» **TASK OBJECTIVE**
From the line containing "Image resolution: width=1316" to the last line of the data, both included, transcribe each line exactly, leaving out pictures and adding nothing.

» **GIVEN INFORMATION**
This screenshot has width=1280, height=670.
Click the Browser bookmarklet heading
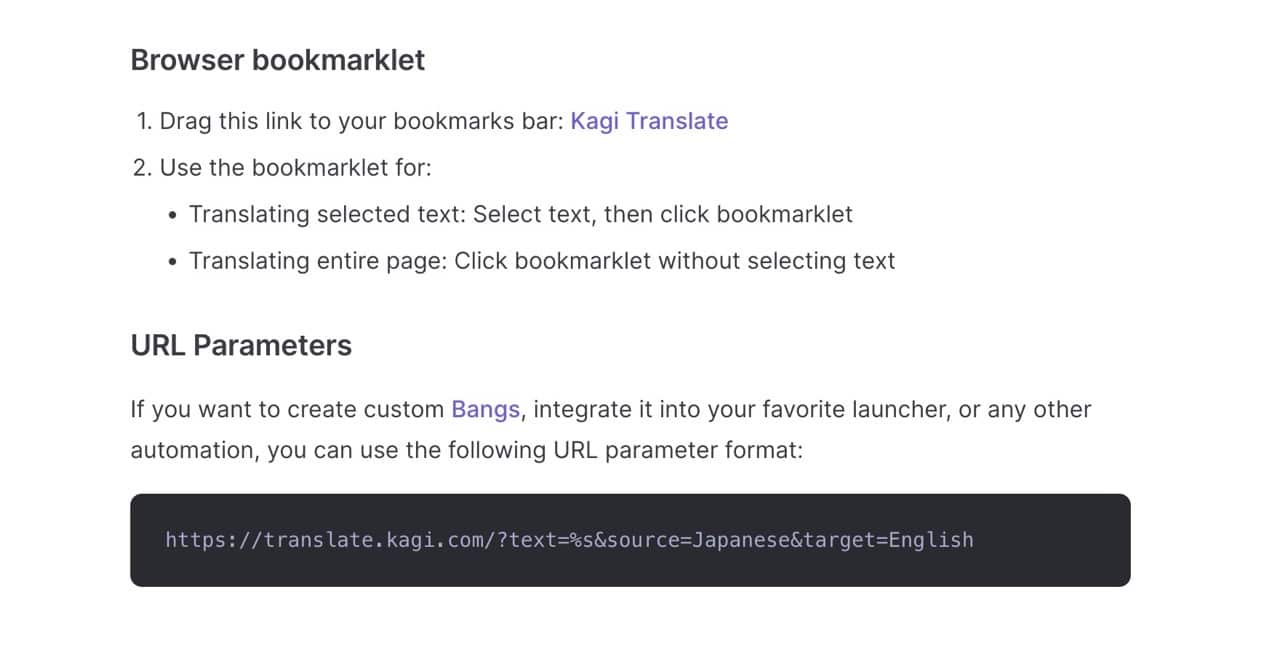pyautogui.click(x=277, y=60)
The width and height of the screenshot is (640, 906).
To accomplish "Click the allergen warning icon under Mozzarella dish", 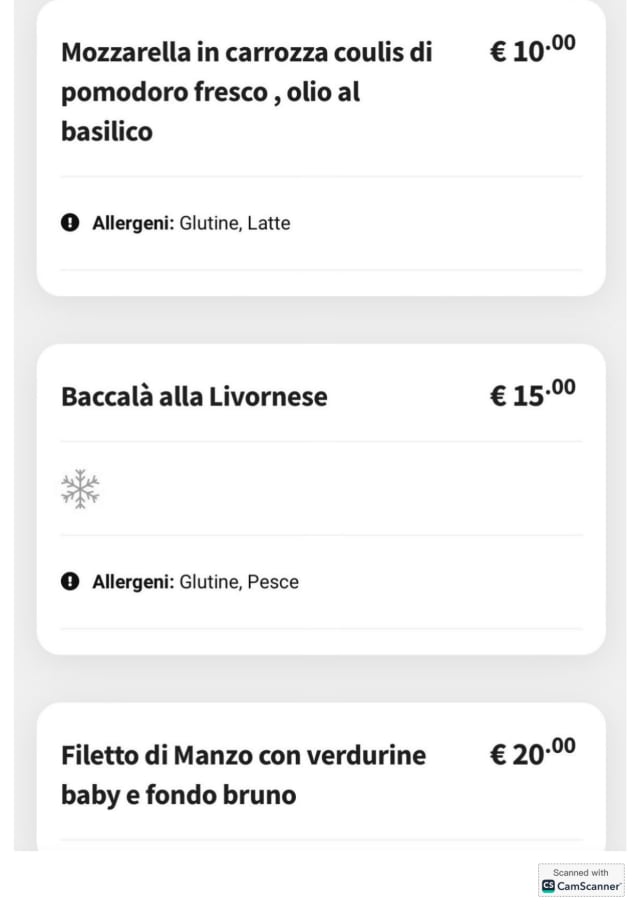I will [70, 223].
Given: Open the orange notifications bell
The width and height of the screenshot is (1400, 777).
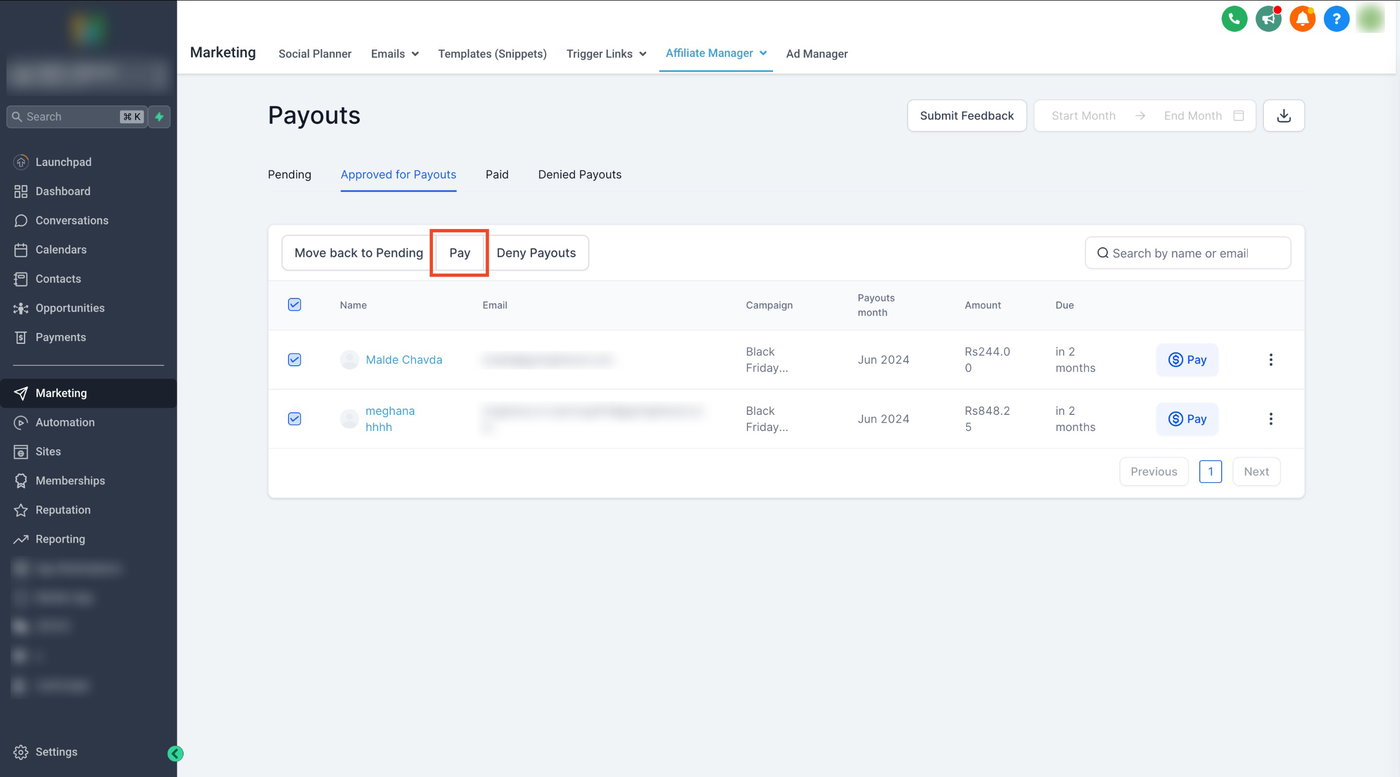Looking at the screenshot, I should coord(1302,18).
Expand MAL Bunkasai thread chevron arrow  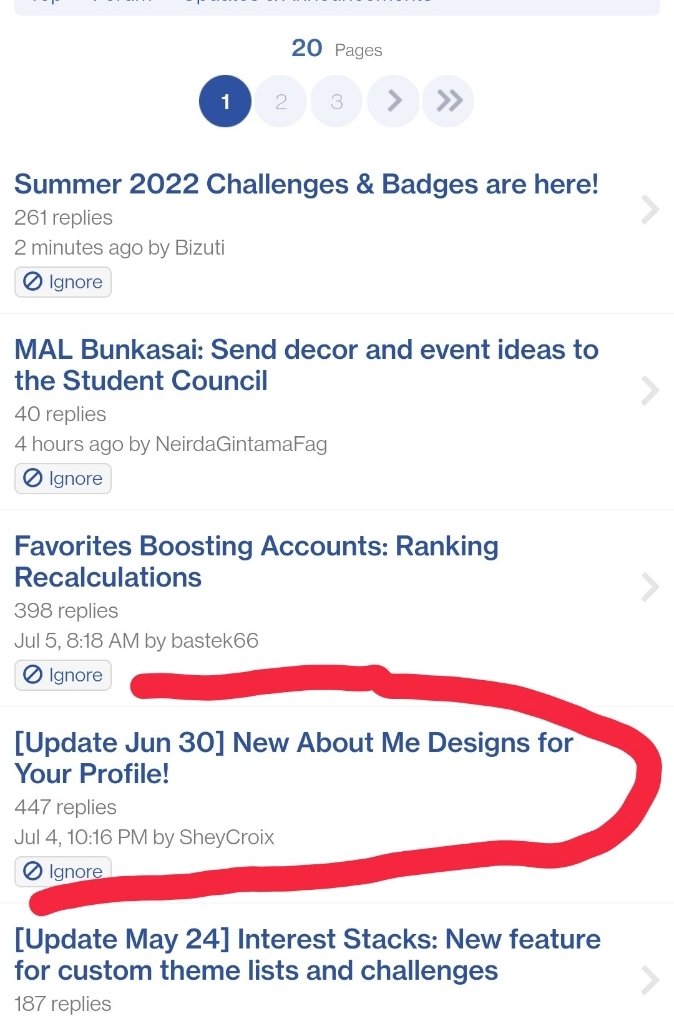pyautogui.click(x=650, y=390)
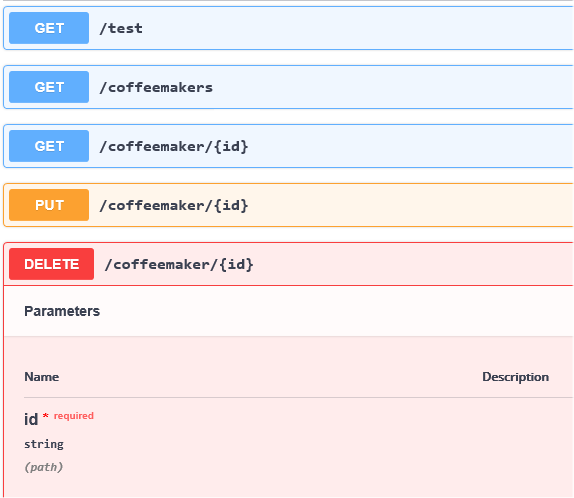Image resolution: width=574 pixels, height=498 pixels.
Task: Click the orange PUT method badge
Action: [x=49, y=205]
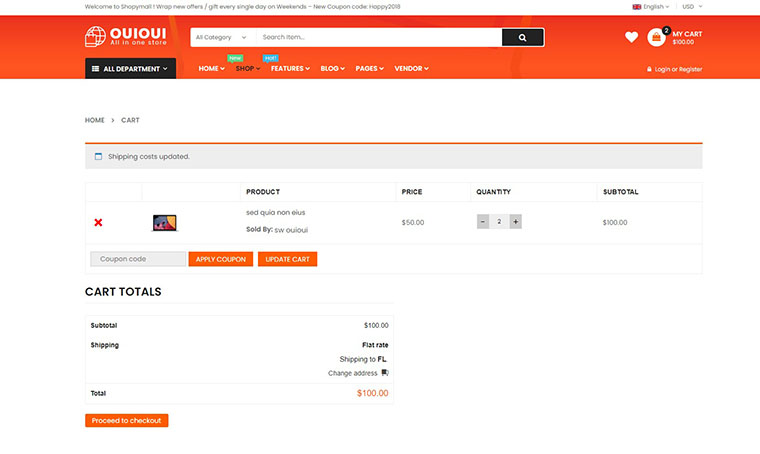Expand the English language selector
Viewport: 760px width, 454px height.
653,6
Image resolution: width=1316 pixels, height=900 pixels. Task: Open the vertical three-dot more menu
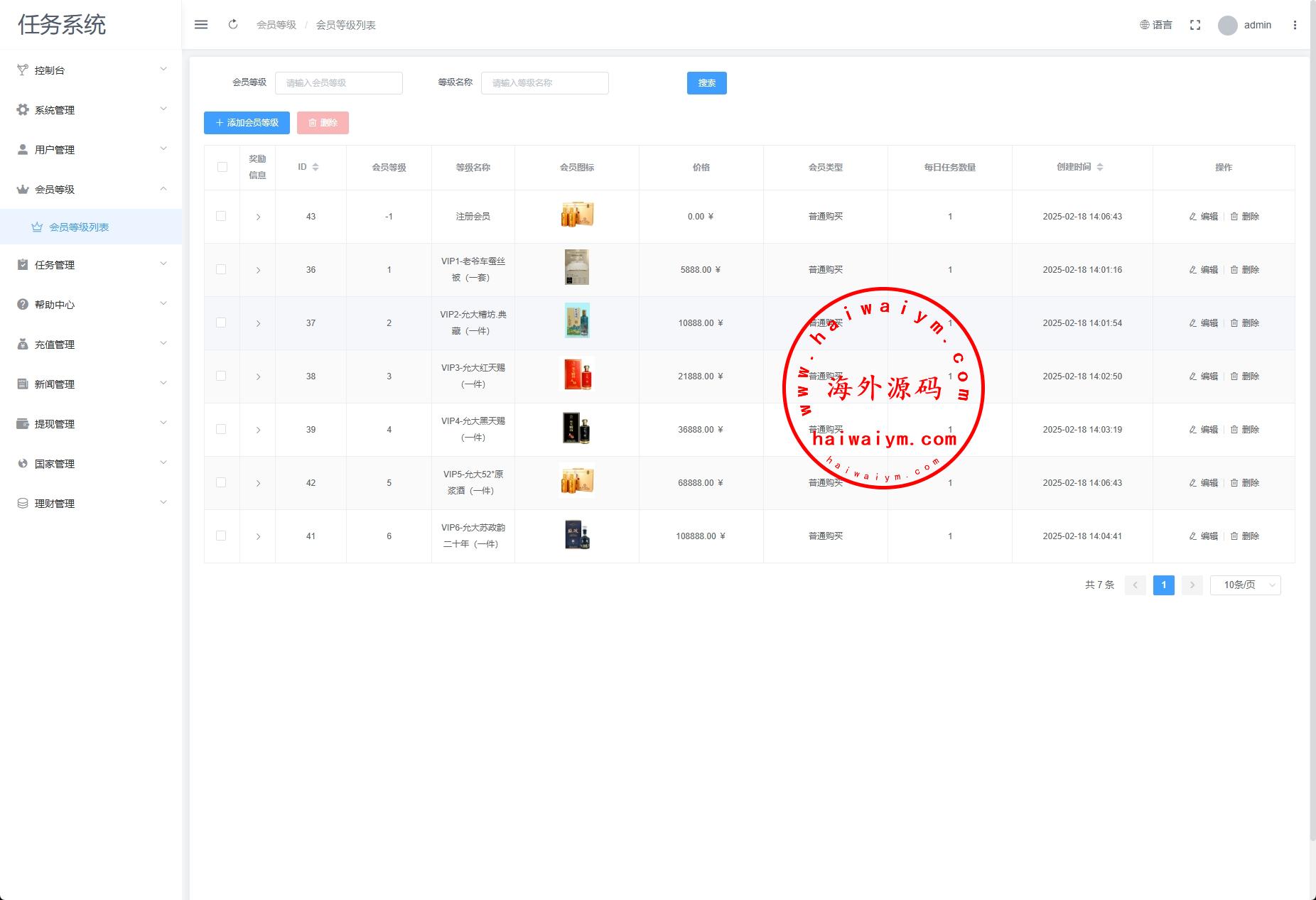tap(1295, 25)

» **TASK RESPONSE**
Image resolution: width=1316 pixels, height=900 pixels. Task: Open the vertical three-dot more menu
tap(1295, 25)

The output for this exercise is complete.